**** INPUT ****
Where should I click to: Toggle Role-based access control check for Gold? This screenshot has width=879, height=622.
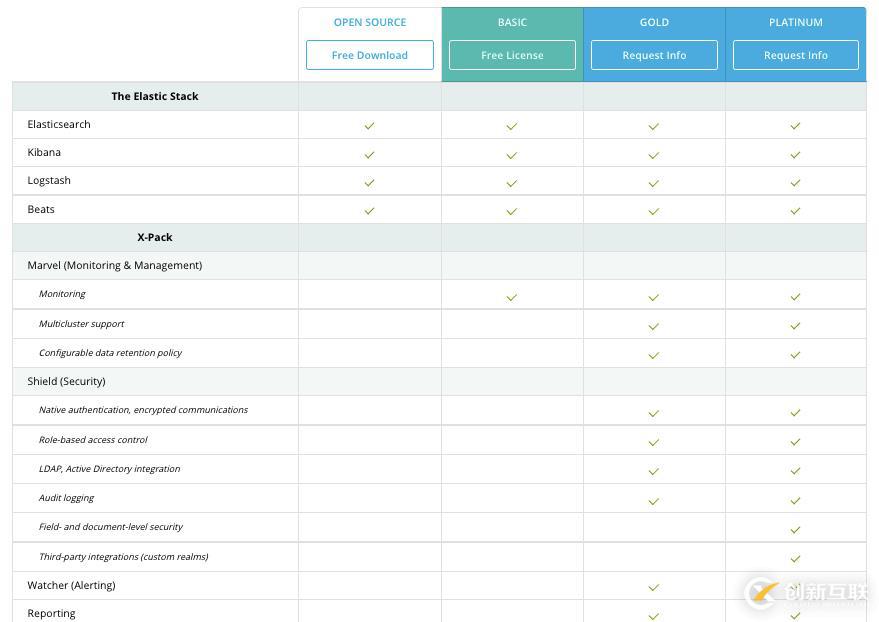click(653, 442)
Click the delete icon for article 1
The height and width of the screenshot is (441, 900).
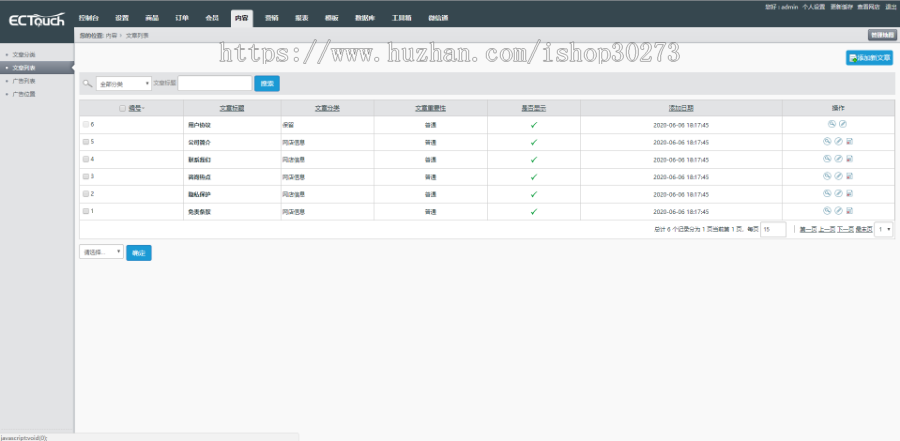pyautogui.click(x=849, y=210)
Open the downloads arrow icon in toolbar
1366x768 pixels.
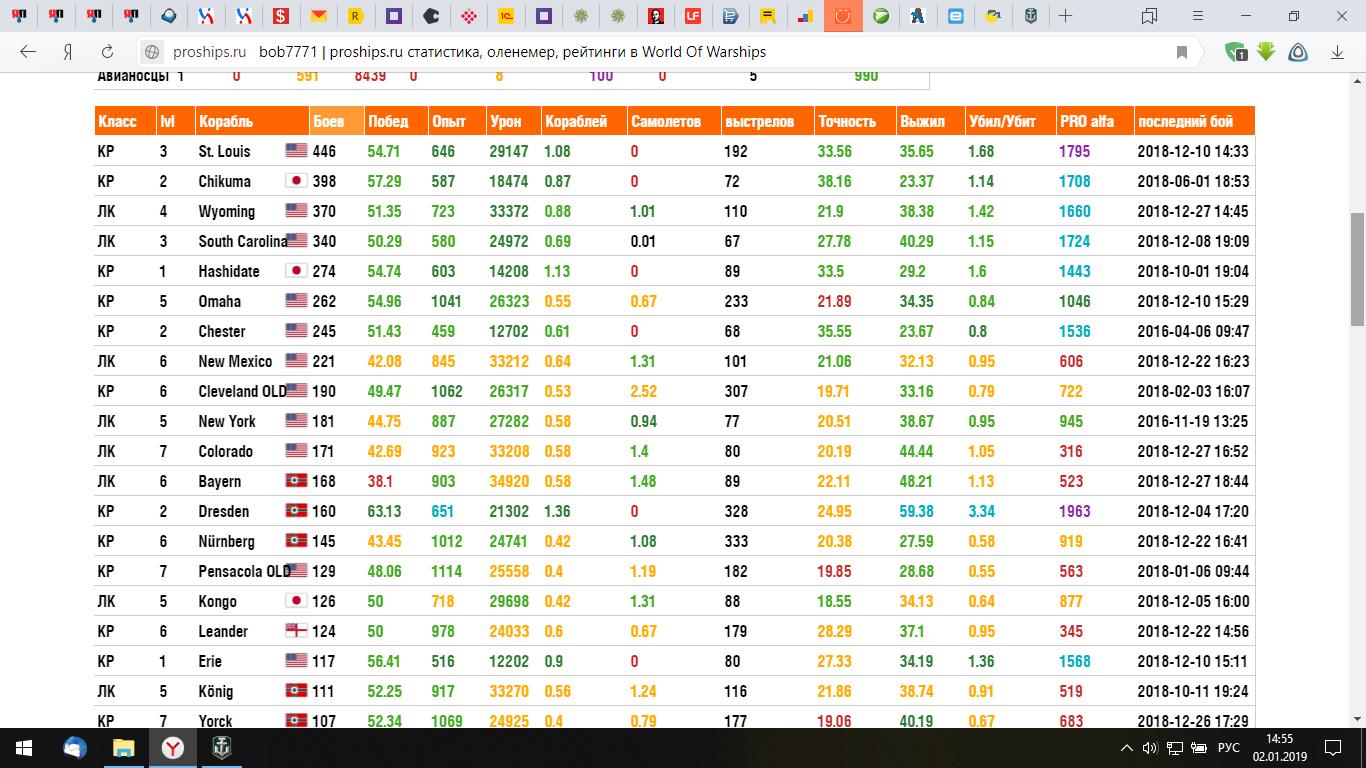(x=1337, y=52)
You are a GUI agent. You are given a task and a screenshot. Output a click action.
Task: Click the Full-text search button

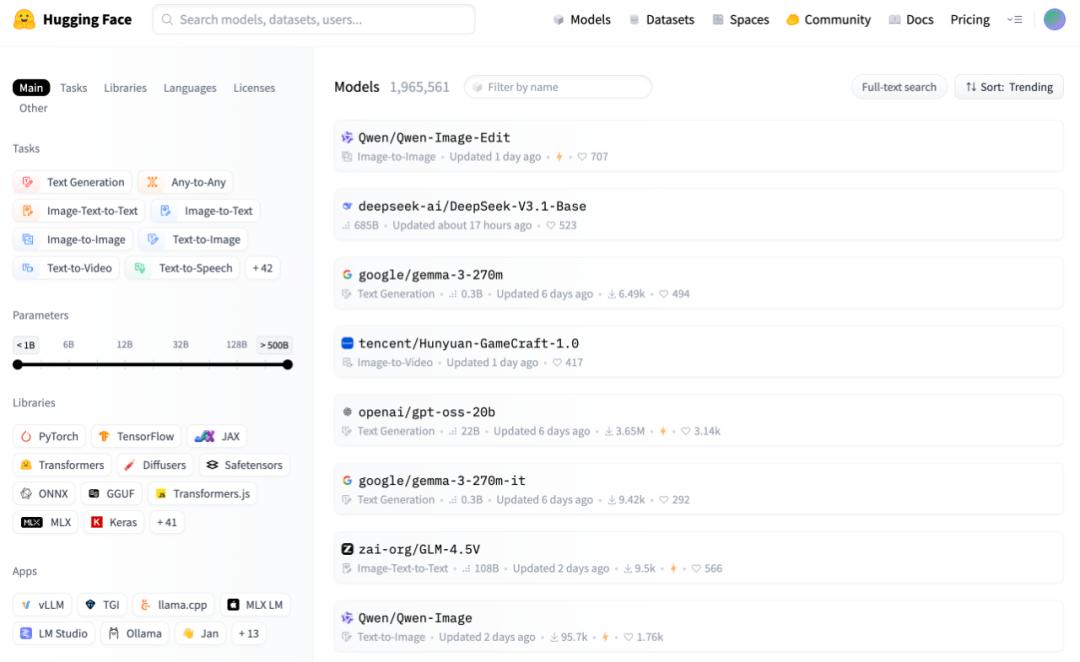click(899, 87)
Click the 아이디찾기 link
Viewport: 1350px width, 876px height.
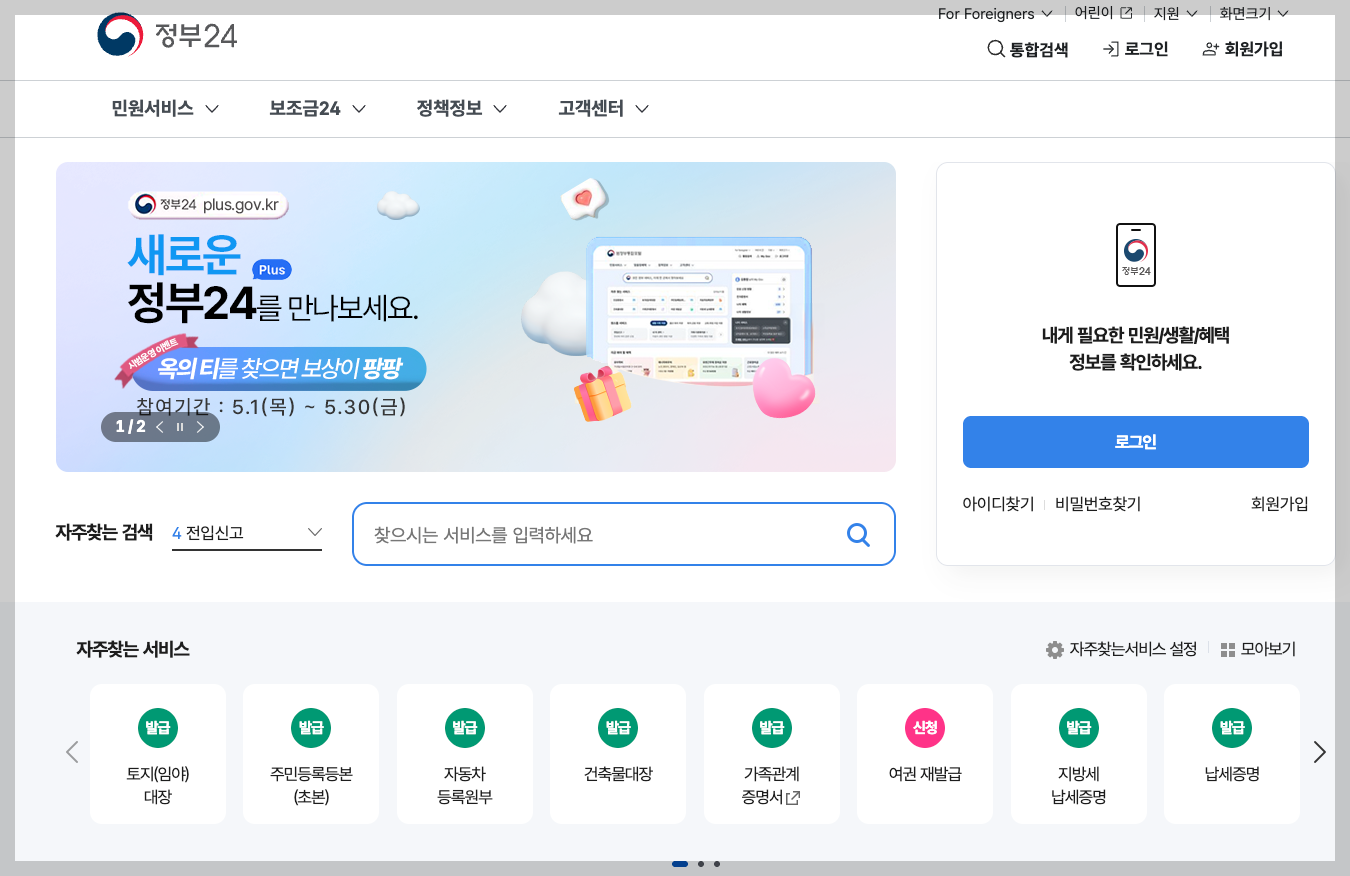pyautogui.click(x=997, y=504)
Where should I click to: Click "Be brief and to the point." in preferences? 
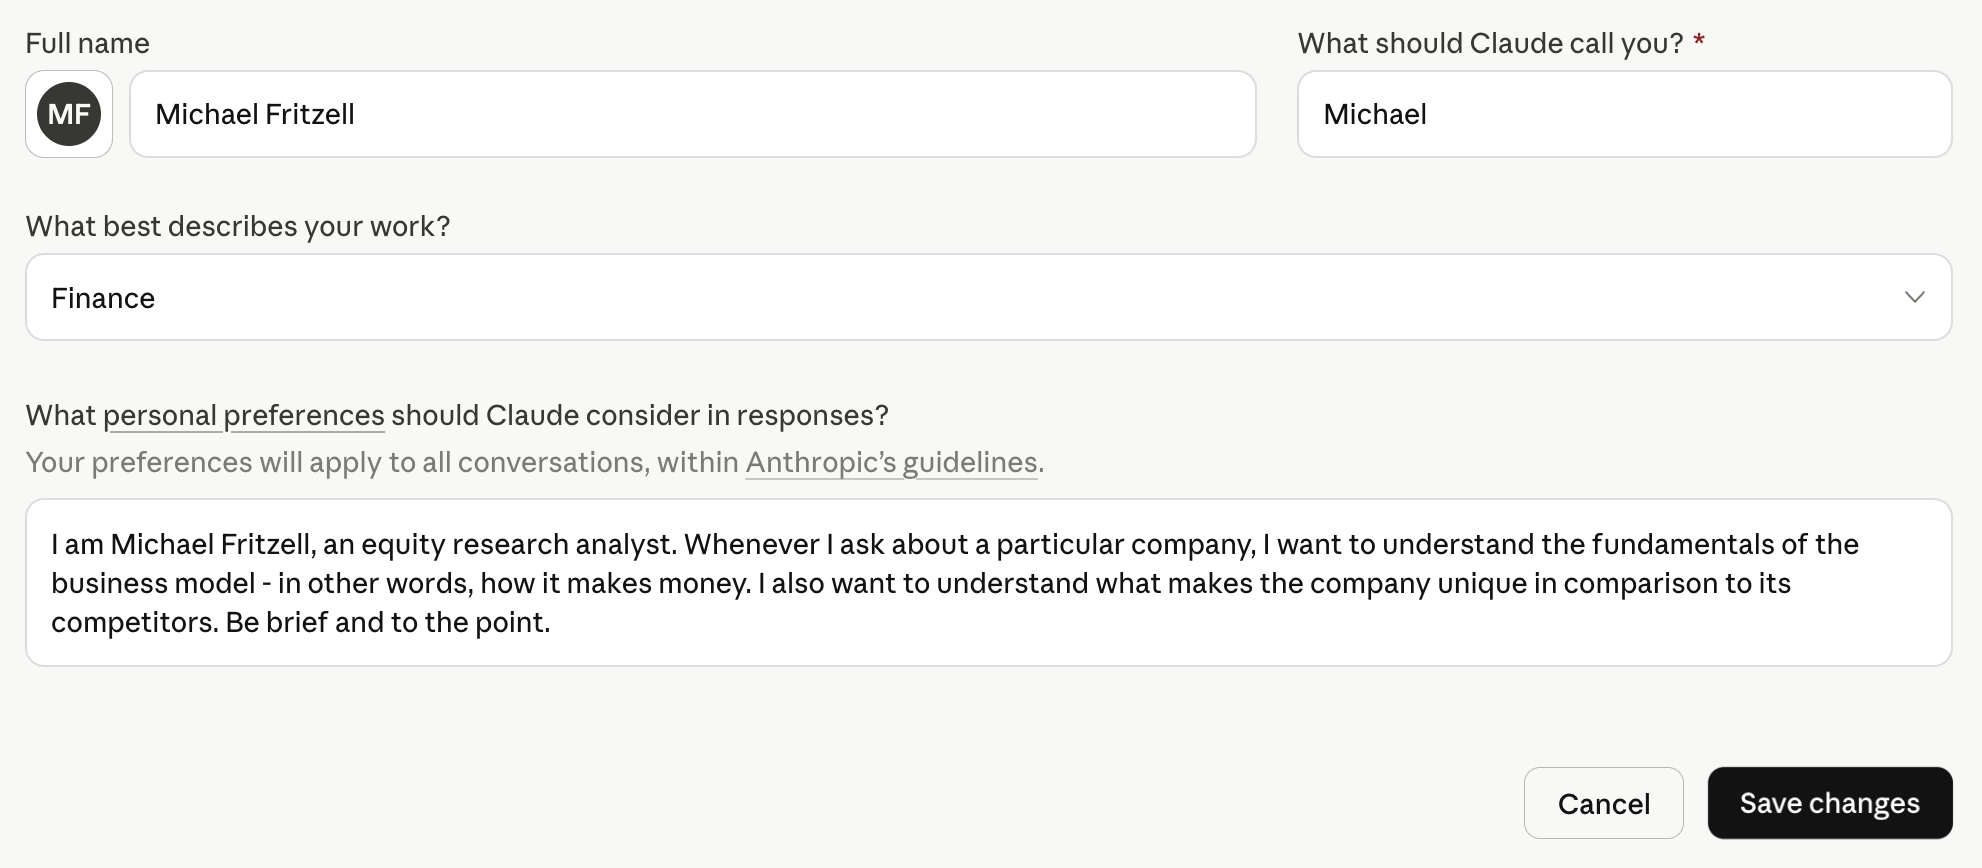[x=388, y=622]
****
Leave every picture out, and repeat exactly the lines from the one containing "Task: Click the Full-text search button" through the last line of the entries, both ends included.

RESPONSE FOR THIS EXERCISE
Task: Click the Full-text search button

click(899, 87)
Click the 아이디찾기 link
Viewport: 1350px width, 876px height.
pyautogui.click(x=997, y=504)
Where should I click to: Click "Be brief and to the point." in preferences? 
[x=388, y=622]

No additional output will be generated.